Copy out the lines verbatim, everything from the line containing "This screenshot has width=695, height=540." down to the line containing "tap(536, 31)", both included, and nothing else.

— begin Dataset entries —

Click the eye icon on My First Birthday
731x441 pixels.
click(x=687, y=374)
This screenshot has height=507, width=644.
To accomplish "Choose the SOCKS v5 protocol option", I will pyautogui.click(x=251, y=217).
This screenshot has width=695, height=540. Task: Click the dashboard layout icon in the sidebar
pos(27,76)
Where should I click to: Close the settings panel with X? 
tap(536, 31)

— end Dataset entries —
— begin Dataset entries —

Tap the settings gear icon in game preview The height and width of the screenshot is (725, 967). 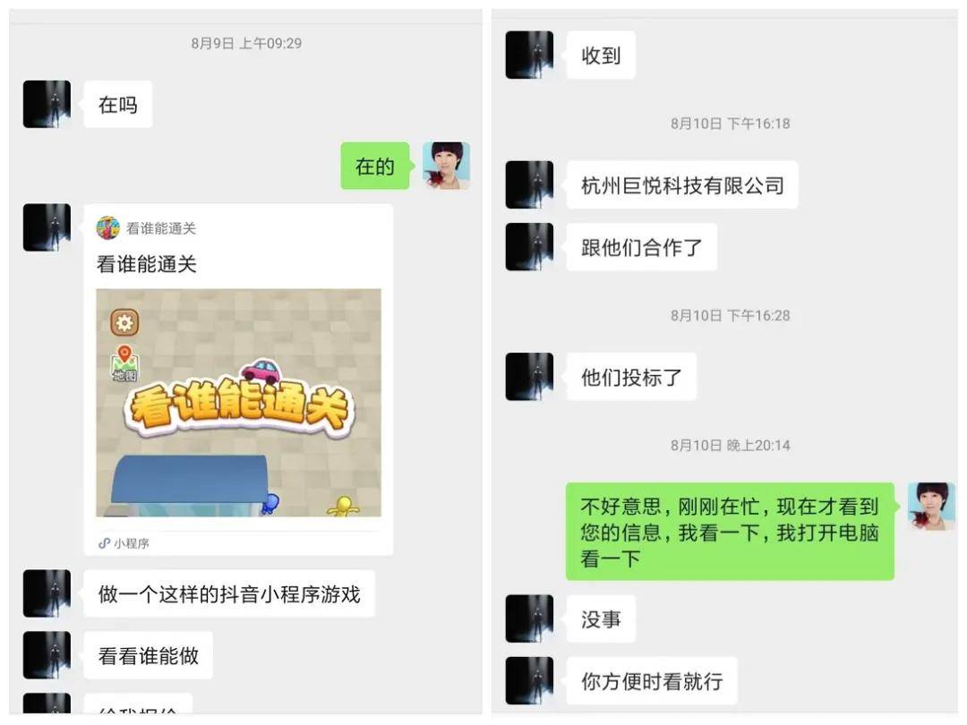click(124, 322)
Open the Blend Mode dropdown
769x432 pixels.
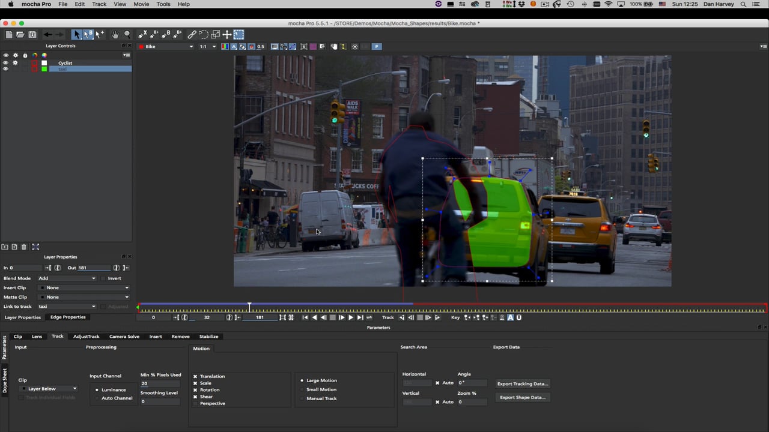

— end Dataset entries —
— begin Dataset entries —

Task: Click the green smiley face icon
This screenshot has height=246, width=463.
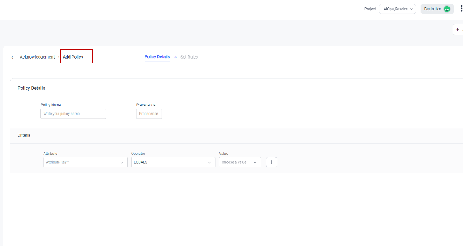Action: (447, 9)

— end Dataset entries —

* **Response to the exercise**
This screenshot has width=695, height=540. Task: Click the dashboard layout icon in the sidebar
pos(27,76)
Where should I click to: Close the settings panel with X? 
tap(536, 31)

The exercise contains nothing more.